Lo sacaron a la calle. La gente que paseaba observó como dos hombres grandes llevaban a un guiñapo entre sus manos. Nadie tuvo tiempo de reaccionar, solo pudieron observar. Los hombres grandes levantaban al otro en volandas, sus pies no tocaban el suelo, llevaba los pantalones arrastrando y enseñaba su miembro flácido. Sin que nadie tuviese tiempo de decir nada, vieron cómo, con la misma fuerza que lo habían sacado del portal de la casa, lo tiraron al centro de la calle.
Tumbado, enseñando sus genitales frente a los curiosos que se habían concentrado en la calle de Goya, con la vergüenza de sentirse humillado, de ser el ser más ridículo del mundo observado por una multitud de gente, Lalo, escuchó aterrado la misma frase que oyeron todas las personas que se habían congregado:

Y los dos hombres grandes volvieron a entrar al portal de donde unos segundos antes habían salido.

Cuando la Flory se pasó la mano por los ojos para secarse las lágrimas y miró hacia arriba, vio dos caras iguales. Dulces como la miel, con una mirada transparente y una sonrisa tranquilizadora que la invitó a reponerse. Vio tanta inocencia en su rostro que cuando al unísono le ofrecieron cada uno una mano, para levantarse, se agarró a ellas con el agradecimiento de deberles la vida.

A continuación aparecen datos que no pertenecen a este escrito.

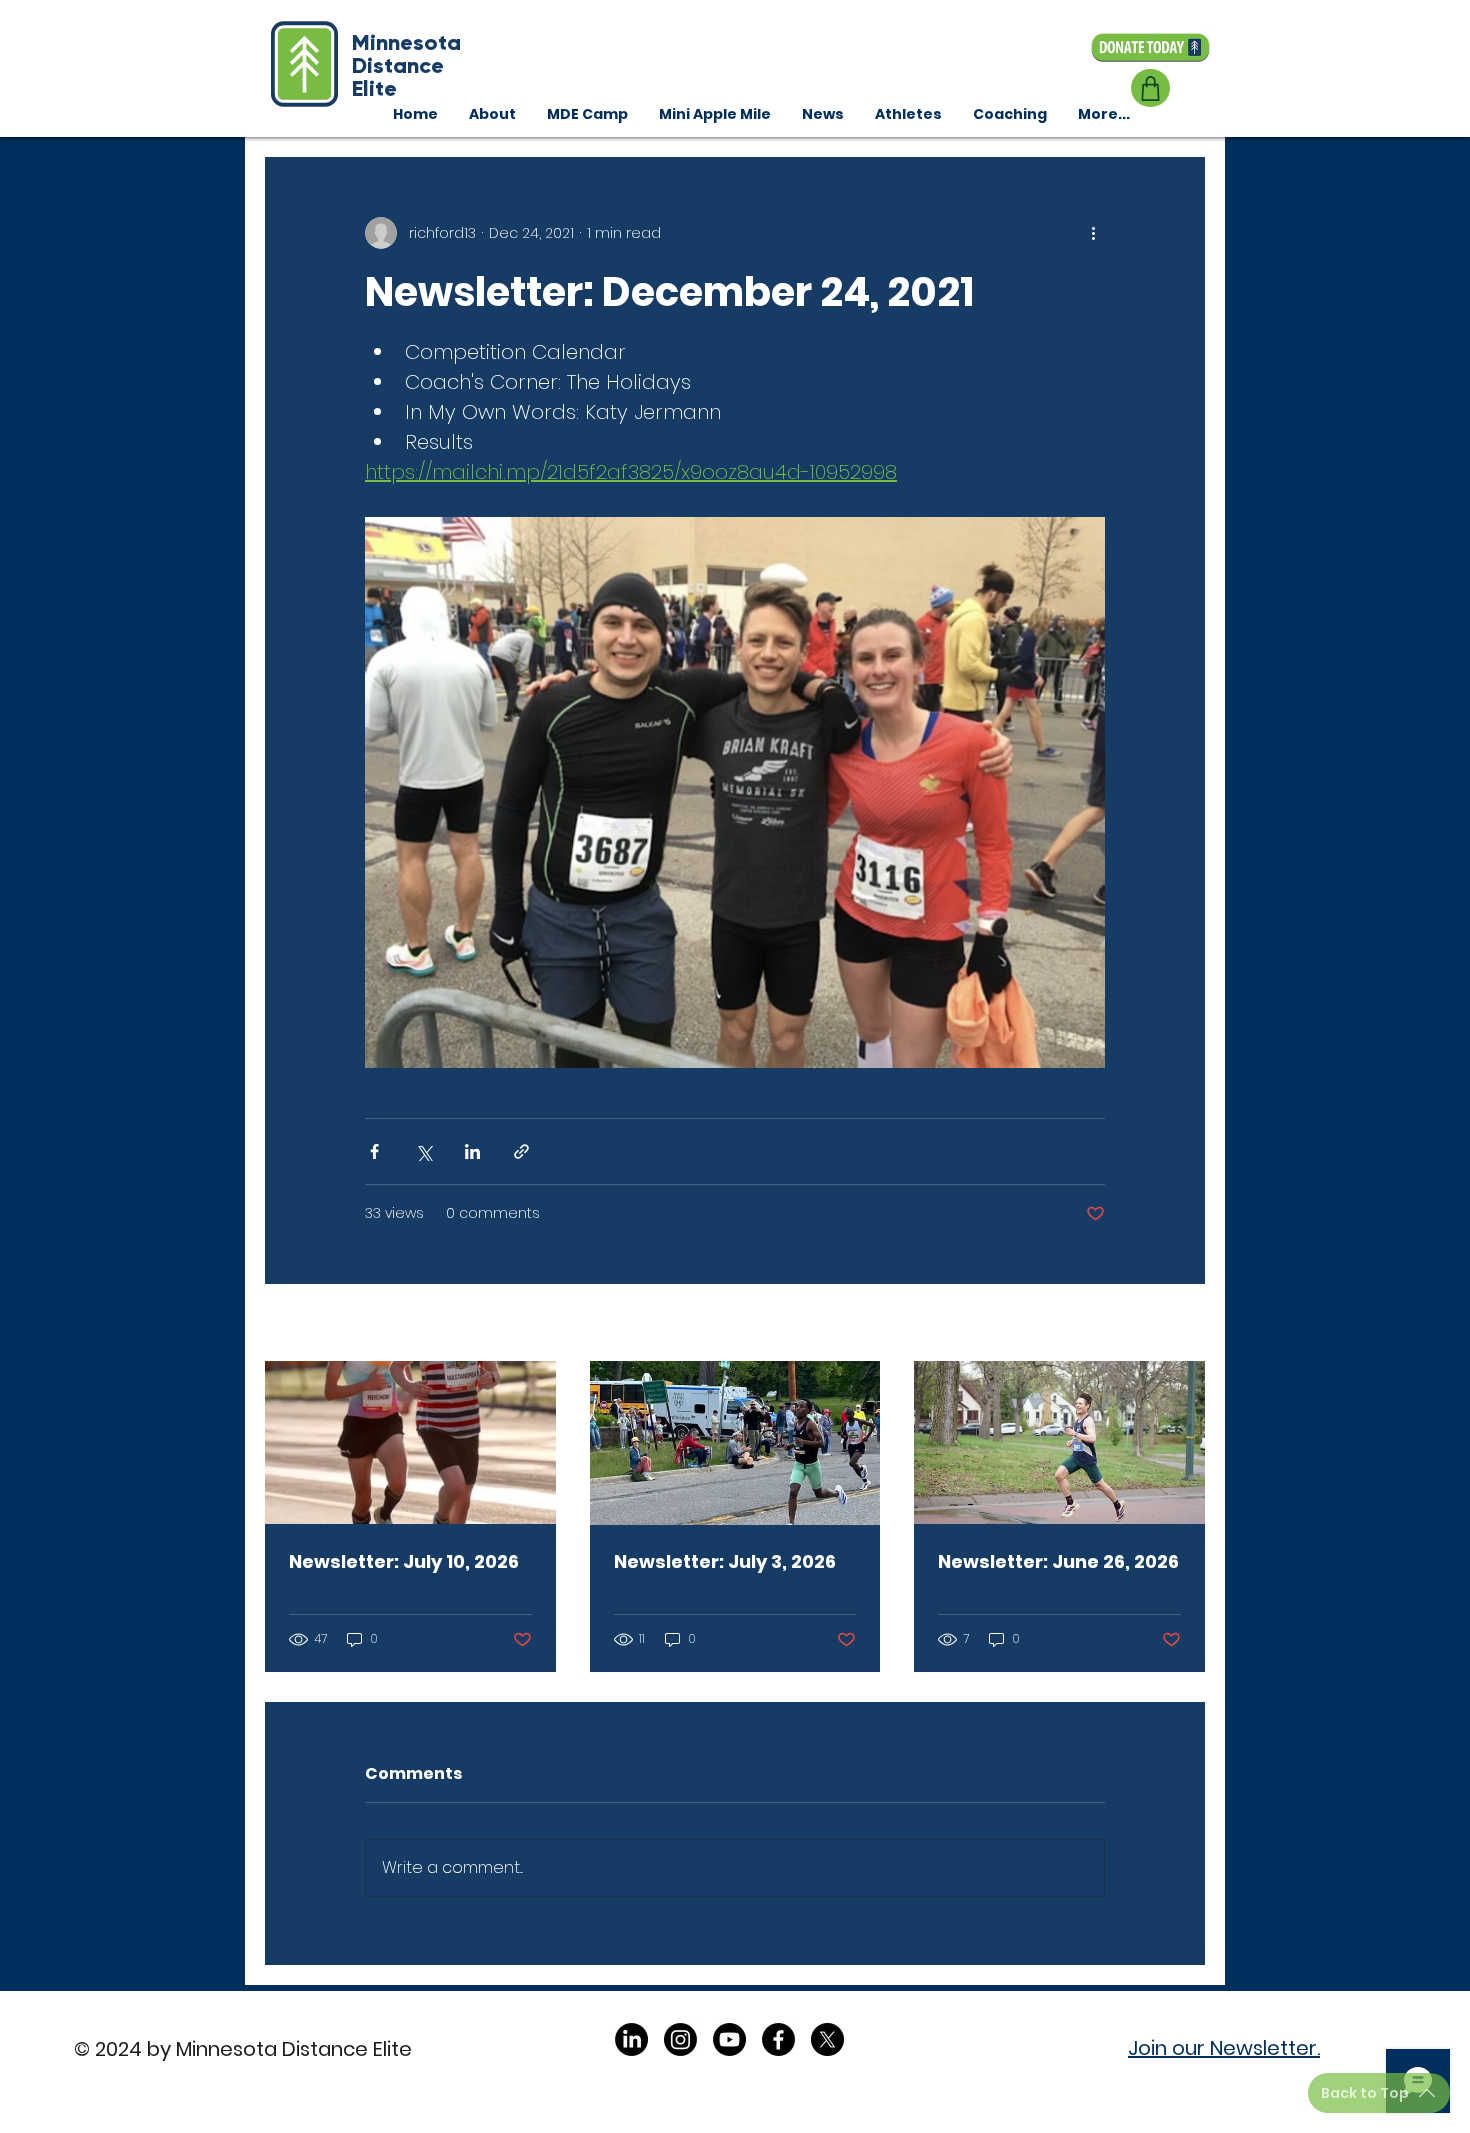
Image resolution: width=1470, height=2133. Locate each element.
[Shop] (1150, 88)
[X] (827, 2039)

Había mucha gente en la calle cuando salió del portal. Entre los dos hombres grandes, agarrada del brazo de cada uno de ellos, vio como una persona huía y se subía los pantalones ante las miradas curiosas de la gente.

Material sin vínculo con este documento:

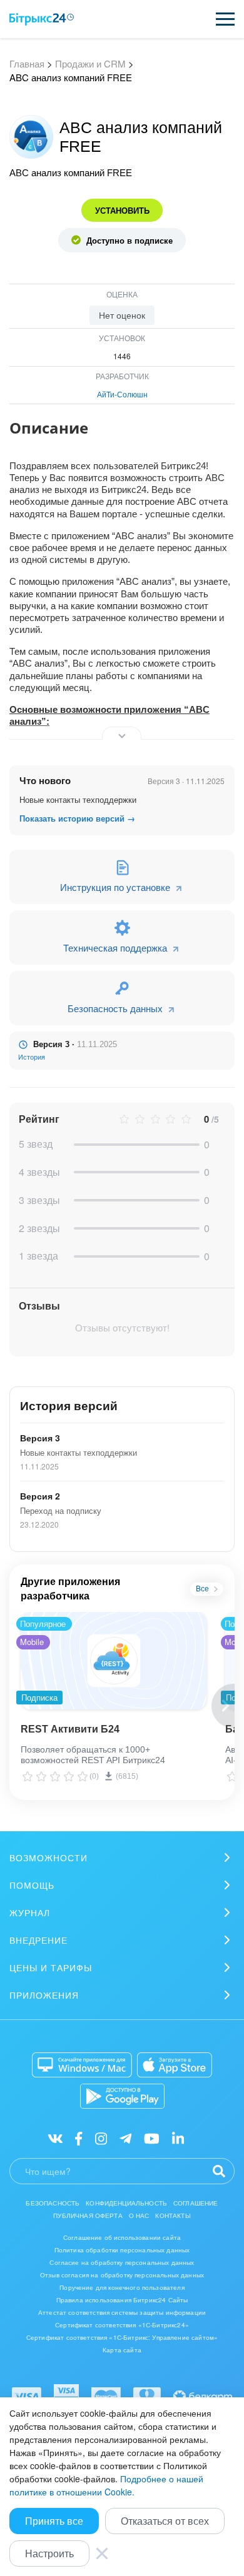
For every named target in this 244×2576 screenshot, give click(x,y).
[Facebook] (78, 2138)
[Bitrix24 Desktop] (82, 2064)
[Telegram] (125, 2138)
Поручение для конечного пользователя (121, 2287)
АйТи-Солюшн (122, 394)
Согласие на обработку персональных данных (121, 2262)
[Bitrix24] (41, 19)
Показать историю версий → (77, 818)
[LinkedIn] (178, 2138)
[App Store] (174, 2064)
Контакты (172, 2215)
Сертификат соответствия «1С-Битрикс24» (122, 2324)
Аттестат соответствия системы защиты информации (122, 2312)
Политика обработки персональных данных (122, 2249)
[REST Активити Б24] (113, 1660)
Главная (26, 63)
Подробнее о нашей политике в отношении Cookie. (106, 2485)
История (31, 1057)
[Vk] (55, 2138)
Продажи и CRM (90, 63)
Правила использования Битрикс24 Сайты (122, 2299)
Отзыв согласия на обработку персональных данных (122, 2274)
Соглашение (195, 2203)
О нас (139, 2215)
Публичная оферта (87, 2215)
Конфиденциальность (126, 2203)
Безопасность (52, 2203)
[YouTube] (152, 2138)
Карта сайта (122, 2349)
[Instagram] (101, 2138)
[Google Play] (122, 2096)
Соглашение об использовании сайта (122, 2237)
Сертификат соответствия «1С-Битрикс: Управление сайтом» (122, 2337)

Los dos hombres grandes caminaban seguros ante la multitud que se había congregado. Tenían una mirada altiva y el orgullo de llevar a una mujer extraordinariamente guapa agarrada de su brazo.
Así fue la primera vez que la Flory vio a los mellizos.

La Flory le contó todo a su tía. Le contó que su hijo no tenía personalidad y que Lalo era un ser despreciable que no tenía que haber nacido. Y entre lágrimas volvió a pedirle que fuese testigo de su boda.